What is required: Among the records, find the lines that hold the string "agent" and return them.

(Data)

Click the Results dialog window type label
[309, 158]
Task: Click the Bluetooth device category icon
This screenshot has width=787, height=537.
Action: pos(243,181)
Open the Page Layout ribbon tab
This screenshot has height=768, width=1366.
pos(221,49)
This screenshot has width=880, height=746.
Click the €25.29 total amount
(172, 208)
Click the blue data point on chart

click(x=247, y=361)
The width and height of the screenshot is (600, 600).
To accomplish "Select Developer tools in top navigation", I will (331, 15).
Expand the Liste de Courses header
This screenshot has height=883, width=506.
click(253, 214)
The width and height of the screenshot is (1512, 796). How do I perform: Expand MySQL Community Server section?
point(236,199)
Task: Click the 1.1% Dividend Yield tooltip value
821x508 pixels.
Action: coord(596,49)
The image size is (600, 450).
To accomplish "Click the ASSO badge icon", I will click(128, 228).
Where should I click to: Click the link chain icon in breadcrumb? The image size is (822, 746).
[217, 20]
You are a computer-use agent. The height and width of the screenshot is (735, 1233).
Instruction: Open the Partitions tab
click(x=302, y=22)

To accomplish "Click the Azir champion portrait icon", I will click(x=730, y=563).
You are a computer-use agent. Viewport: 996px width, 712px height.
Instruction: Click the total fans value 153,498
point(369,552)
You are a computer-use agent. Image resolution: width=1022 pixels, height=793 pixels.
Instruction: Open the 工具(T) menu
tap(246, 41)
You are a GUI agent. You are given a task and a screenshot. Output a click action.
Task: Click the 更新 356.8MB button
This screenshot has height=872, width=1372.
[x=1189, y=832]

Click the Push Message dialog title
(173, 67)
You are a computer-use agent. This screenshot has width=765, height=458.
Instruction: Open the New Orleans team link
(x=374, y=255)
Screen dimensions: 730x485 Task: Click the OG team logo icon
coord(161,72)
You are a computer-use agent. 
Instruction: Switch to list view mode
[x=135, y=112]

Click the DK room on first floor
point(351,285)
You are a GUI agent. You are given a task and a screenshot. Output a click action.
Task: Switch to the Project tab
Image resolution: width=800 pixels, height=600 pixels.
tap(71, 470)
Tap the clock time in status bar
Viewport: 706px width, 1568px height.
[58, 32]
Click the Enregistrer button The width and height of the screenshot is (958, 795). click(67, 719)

(End Data)

Task answer:
You are a computer-use agent. The height and width of the screenshot is (735, 1233).
You are a computer-use agent. Viewport: 996px width, 712px height.
You are a computer-use agent. Image resolution: width=1022 pixels, height=793 pixels.
You are a GUI agent. You are given a task and a screenshot. Output a click action.
You are a computer-use agent. This screenshot has width=765, height=458.
You are a computer-use agent. 
You are a GUI agent. You are given a task and a screenshot. Output a click action.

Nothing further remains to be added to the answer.